* Excerpted text *

## DLS Group Title Let (2,-1) be a point on line 3x+4y=2.Find the point at distance of 5 units on the line from the given point? one year ago one year ago

1. hartnn Group Title

$$\large{distance}(ax+by+c=0, (x_0, y_0)) = \frac{|ax_0+by_0+c|}{\sqrt{a^2+b^2}}$$

2. DLS Group Title

How can we solve this using parametric form?

3. hartnn Group Title

i didn't get your question actually, (2,1) does NOT lie on that line. can u draw a figure or something ?

4. hartnn Group Title

Distance between points (x1,y1) and (x2,y2) is $$\huge d=\sqrt{(x_1-x_2)^2+(y_1-y_2)^2}$$

5. DLS Group Title

$\frac{x-x1}{\cos \Theta} = \frac{y-y1}{\sin \Theta} = r$

6. DLS Group Title

r is the distance

7. hartnn Group Title

but,(2,1) does NOT lie on that line.

8. DLS Group Title

oh sorry its 2,-1

9. DLS Group Title

3x+4y+6-6=2 3(x-2)=4(y+1) $\frac{x-2}{-4/5}-\frac{y+1}{3/5}=r=+5 or -5$

10. DLS Group Title

why did we divide by sqrt of a^2+b^2 that is 5? They say by doing that we get sin Theta and cos Theta

11. DLS Group Title

indirectly

12. hartnn Group Title

so that the two numbers(-4/5 and 3/5) here satisfy, a^2+b^2=1 which is the property of sin and cos

13. hartnn Group Title

so we can take one as -4/5 and other as 3/5

14. hartnn Group Title

like here u take cos t =-4/5, sin t = 3/5

15. hartnn Group Title

if you did not divide by 5, then 4^2+3^2 does not equal 1 so u cannot take cos t=4, and sin t =3

16. hartnn Group Title

its like normalization....

17. DLS Group Title

i know that but why did we divide by sqrt of a^2+b^2 only?

18. DLS Group Title

any special logic or anything?

19. hartnn Group Title

for any 2 numbers $$\large(\frac{a}{\sqrt{a^2+b^2}})^2+(\frac{b}{\sqrt{a^2+b^2}})^2=1$$ so there is a need to divide by sqrt(....)

20. hartnn Group Title

what else can u divide those numbers by, to get their sum of squares =1 ?

21. DLS Group Title

seems legit..thanks :D

22. hartnn Group Title

welcome ^_^

Entries taken from a collection
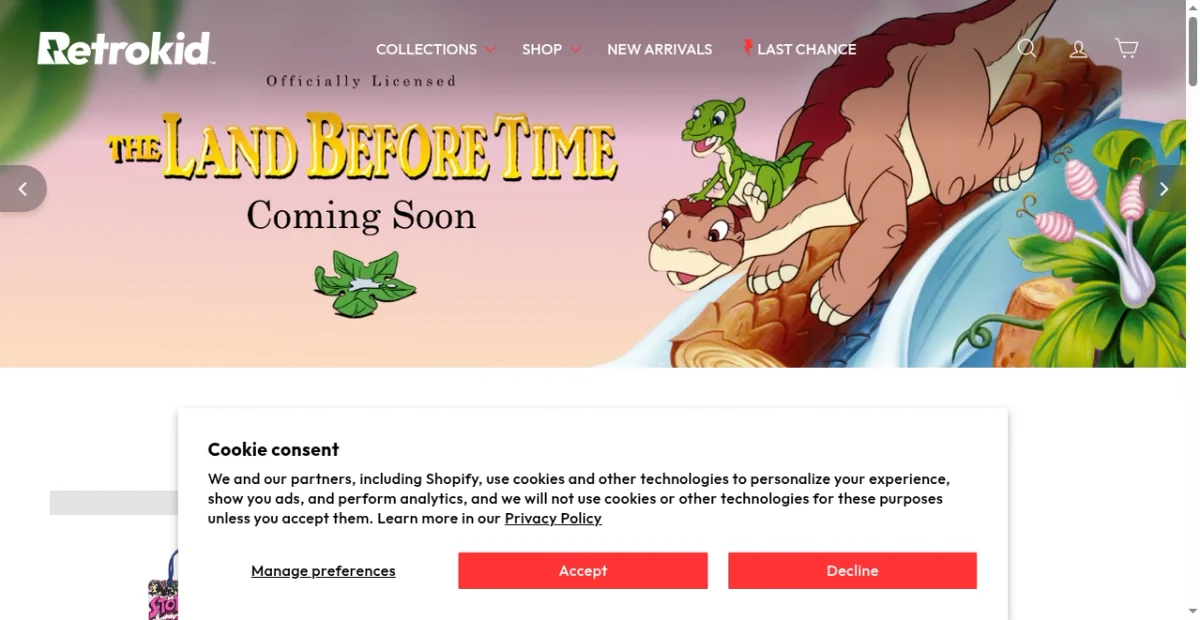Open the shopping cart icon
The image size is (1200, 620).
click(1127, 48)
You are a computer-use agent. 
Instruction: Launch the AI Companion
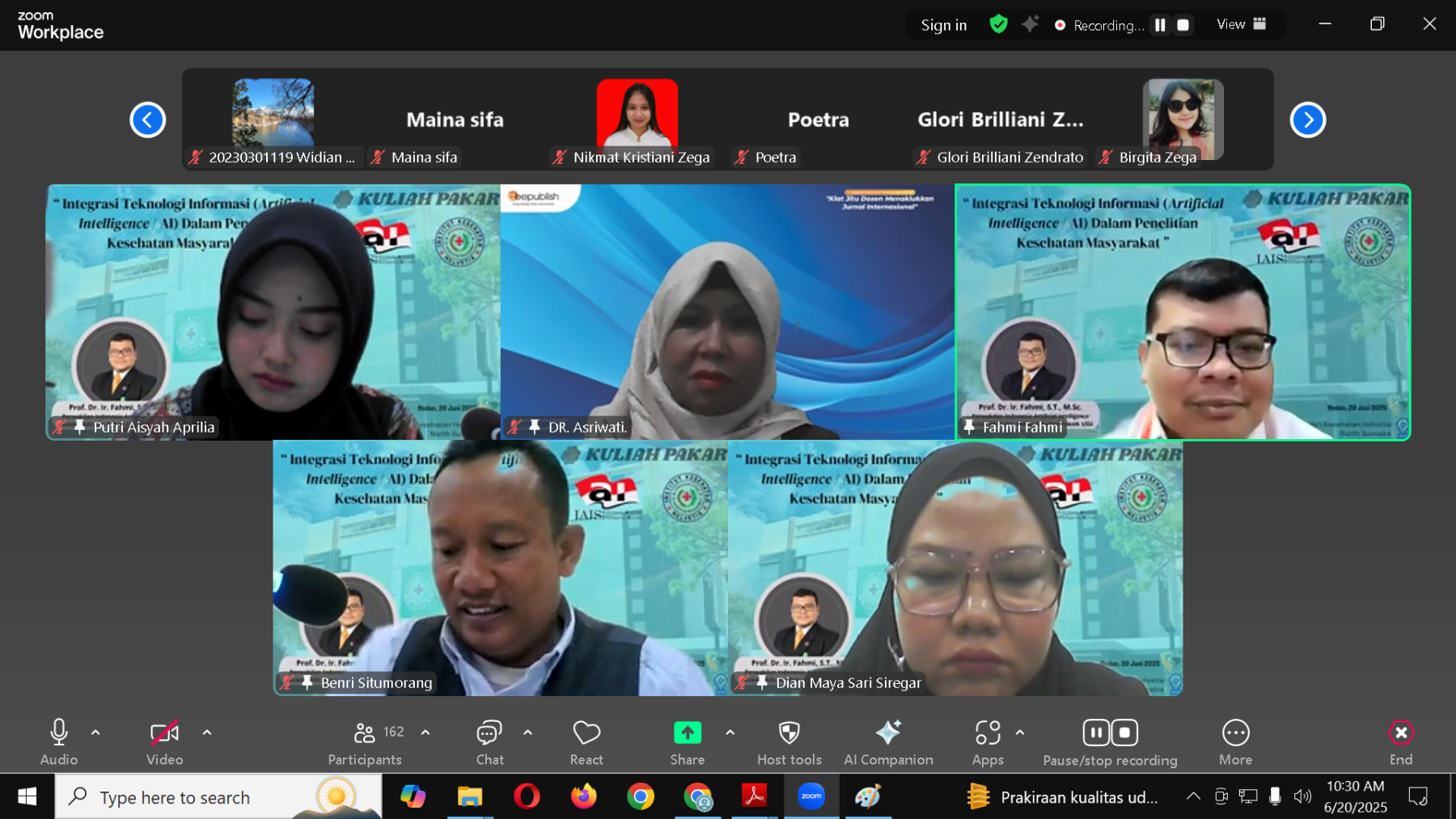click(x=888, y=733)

* What is required *
Reproduce the part of the forum thread that opens with the words containing "Distance between points" and closes with "but,(2,1) does NOT lie on that line.", switching "lie" to "sit".

* The reply *
Distance between points (x1,y1) and (x2,y2) is $$\huge d=\sqrt{(x_1-x_2)^2+(y_1-y_2)^2}$$

5. DLS Group Title

$\frac{x-x1}{\cos \Theta} = \frac{y-y1}{\sin \Theta} = r$

6. DLS Group Title

r is the distance

7. hartnn Group Title

but,(2,1) does NOT sit on that line.